### GOAL
Rewrite the items starting at the one containing "想家句子 (254, 151)" and ending at the last item, replacing "歇后语" with "谚语" and leaving everything else unchanged.

>> START INPUT ROWS

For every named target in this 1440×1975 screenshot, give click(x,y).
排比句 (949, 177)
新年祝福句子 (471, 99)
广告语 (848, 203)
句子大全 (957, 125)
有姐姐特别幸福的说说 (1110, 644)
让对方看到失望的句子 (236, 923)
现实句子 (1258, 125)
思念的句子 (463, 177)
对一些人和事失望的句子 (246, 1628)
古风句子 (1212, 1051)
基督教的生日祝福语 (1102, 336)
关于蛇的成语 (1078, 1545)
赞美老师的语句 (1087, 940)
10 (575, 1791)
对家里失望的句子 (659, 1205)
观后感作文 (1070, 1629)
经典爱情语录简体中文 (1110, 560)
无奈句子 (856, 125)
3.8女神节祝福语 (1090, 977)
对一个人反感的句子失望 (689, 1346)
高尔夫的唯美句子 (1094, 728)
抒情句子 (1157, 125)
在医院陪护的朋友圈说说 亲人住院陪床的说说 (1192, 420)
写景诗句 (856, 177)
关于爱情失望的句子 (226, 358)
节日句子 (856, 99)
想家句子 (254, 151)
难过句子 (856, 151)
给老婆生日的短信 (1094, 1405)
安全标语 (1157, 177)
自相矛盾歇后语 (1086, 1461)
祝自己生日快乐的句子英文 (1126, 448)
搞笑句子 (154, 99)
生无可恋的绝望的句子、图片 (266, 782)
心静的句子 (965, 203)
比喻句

>> END INPUT ROWS

### FULL RESPONSE
想家句子 (254, 151)
难过句子 (856, 151)
给老婆生日的短信 (1094, 1405)
安全标语 (1157, 177)
自相矛盾谚语 (1086, 1461)
祝自己生日快乐的句子英文 (1126, 448)
搞笑句子 (154, 99)
生无可恋的绝望的句子、图片 (266, 782)
心静的句子 (965, 203)
比喻句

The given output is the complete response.